When a desktop PC upgrades from a DVD it typically runs a temporary o/s in RAM and relies on BIOS-provided services for disk management (at least initially while setting up for the kernel load). Imagine if every single PC motherboard made had to have its own custom boot loader and if GRUB did not exist except for cases where the manufacturer built a version of GRUB for each and every model made. In many ways this is what U-Boot does for embedded systems…whatever configuration is used depends on specific hardware and its wiring which will differ for even slightly different models even if they use the same architecture.

So that’s the long answer…there is no true self-flash. A Jetson is good for edge computing, but may not be a good fit for IoT devices needing to self flash.

That’s taken care of during production. We don’t ship devices with no firmware. :-)

We’re investigating how much we can update from the TX2 itself via direct partition rewrites. It’s the only option. As you said, unsafe, but nVidia hasn’t provided appropriate tooling here.

Most/all IoT devices need to self-flash.

Thanks for the help.

Perhaps including an additional low cost single board computer into your solution will provide the self flash capability, e.g. X86 SBC running Ubuntu with the Jetpack installed for reflashing the Jetson and interconnected I/O to put the Jetson into the correct mode. The X86 SBC is responsible for keeping Jetpack updated as a background task.
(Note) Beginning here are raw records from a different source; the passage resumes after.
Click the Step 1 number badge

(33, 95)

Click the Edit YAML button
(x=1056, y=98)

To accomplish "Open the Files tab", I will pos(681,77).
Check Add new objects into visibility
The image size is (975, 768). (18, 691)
While this will increase cost and power consumption, it could be sleeping most of the time.

Regards, H

I appreciate the suggestion, and it’s a possibility for future products, although the trade-offs make it unlikely. Thanks.
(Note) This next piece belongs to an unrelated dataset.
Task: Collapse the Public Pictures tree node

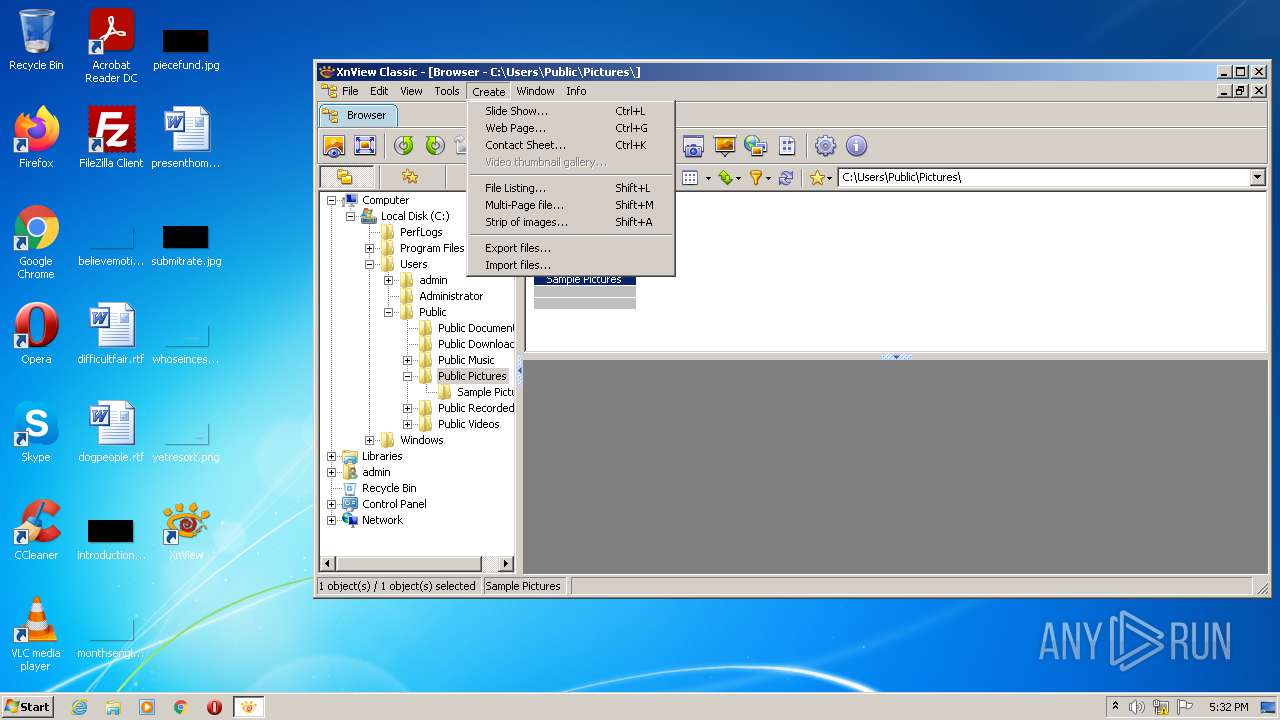Action: pos(408,376)
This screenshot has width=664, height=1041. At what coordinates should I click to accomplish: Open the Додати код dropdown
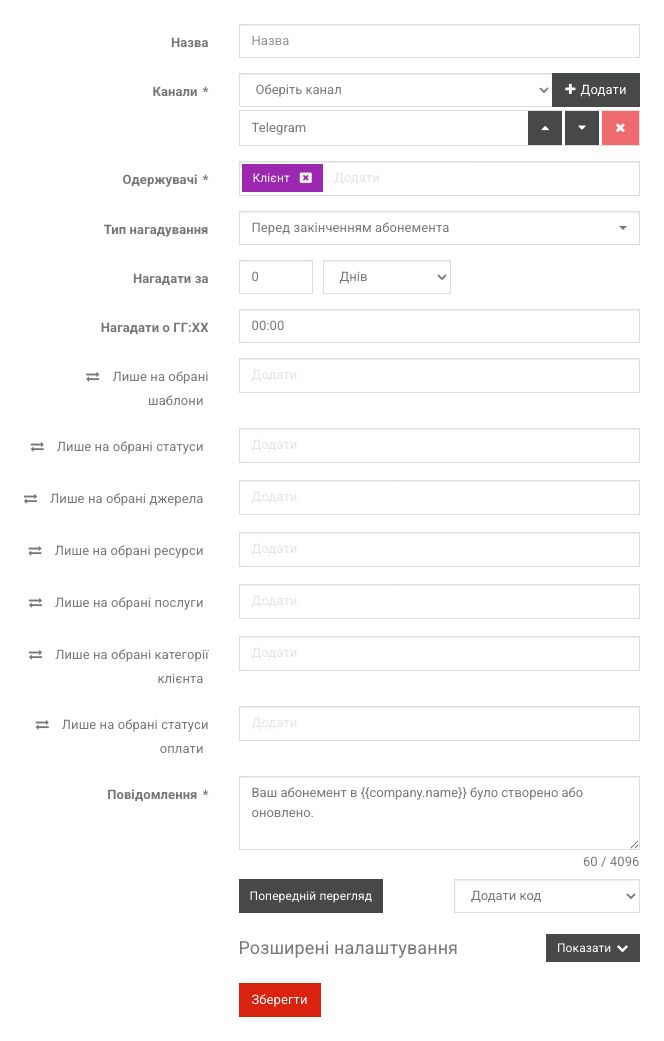click(x=546, y=896)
However, that doesn’t provide Jetson-self-flash capability, which is what I need for the current product.

Actually there were times when self-flashing was a question of changing files on a system partition. You got a kernel, device tree, initrd, rootfs. All on single SD card. Easy to access. Easy to swap. Update and reboot, done.

But today? Forget about it. You are required to press the recovery button and use an X86-64 based computer, because the binary tools exists only for this platform. There are encrypted device tree blobs in the eMMC, without which the system wont boot, because each newer L4T release will flash the bootloader (which in above metioned terms is really equivalent to the bios/uefi), and provides a set abstraction to the actual system loaded. But no. Nvidia choose not to support full system loading from SD and requires that the DT portion is flashed onto the cpu module’s eMMC. Without any clear reasoning why to do that. But the proof that it does not need to be that way is in the earlier L4T releases. A deployed application does not need to flash its bootloader/BIOS, but should be possible to flash itself. And that is no longer possible as it was before.
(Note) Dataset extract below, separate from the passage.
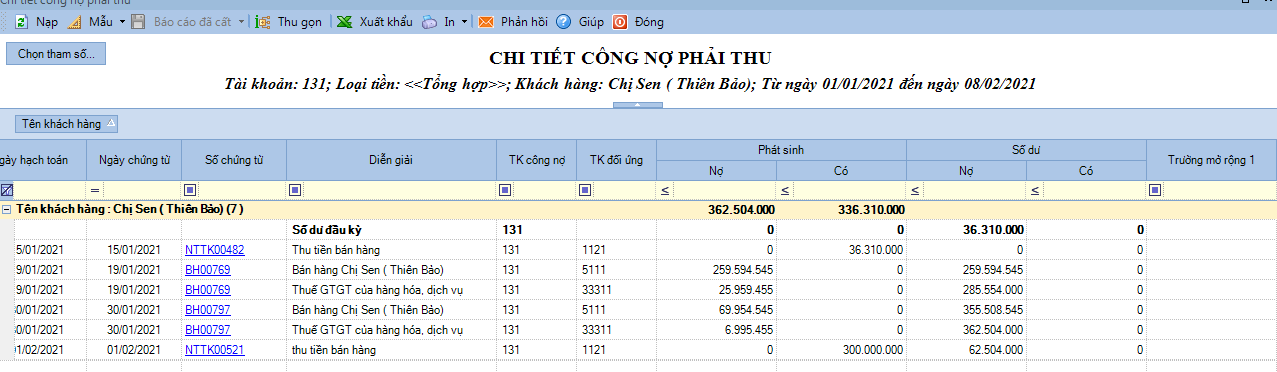The image size is (1277, 372).
Task: Open the In print dropdown arrow
Action: click(465, 21)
I do not believe there is any technical obstacle to provide features the users of this platform want, but there is a seriously bad management of these products in terms of support and development. Many things are left out undocumented, many things are getting more and more obfuscated. Instead of providing a platform which can evolve and develop, we are fed with false promises, impossible to achieve features and buggy hardware. There are uncorrectable bugs which prevent the TX1 and TX2 to be used in our serious application and we are quite tired of working with such a black box.

I always wonder why manufacturers are unable to listen to their users and try to push out products which do not serve the market. If anybody reads this from NVidia, please make a change and start supporting the products properly. Open up the documentation, open up your secret bug/errata/workaround database. We want to use these products but the only one stopping us is unfortunately you, NVidia.

So far as I know the device tree is signed, which isn’t the same as encrypted. There is a question out on how to sign using open source tools…if that can be answered then dd of partitions will be practical again. I have not looked yet at the changes from R28.2 to R28.2.1, but I would guess that whatever major release comes next it’ll have more support for backup partitions which would make self flash safer (I see the dual list of partitions now, but I don’t think it is fully implemented with redundancy yet…but I could be wrong since I have not examined R28.2.1 yet).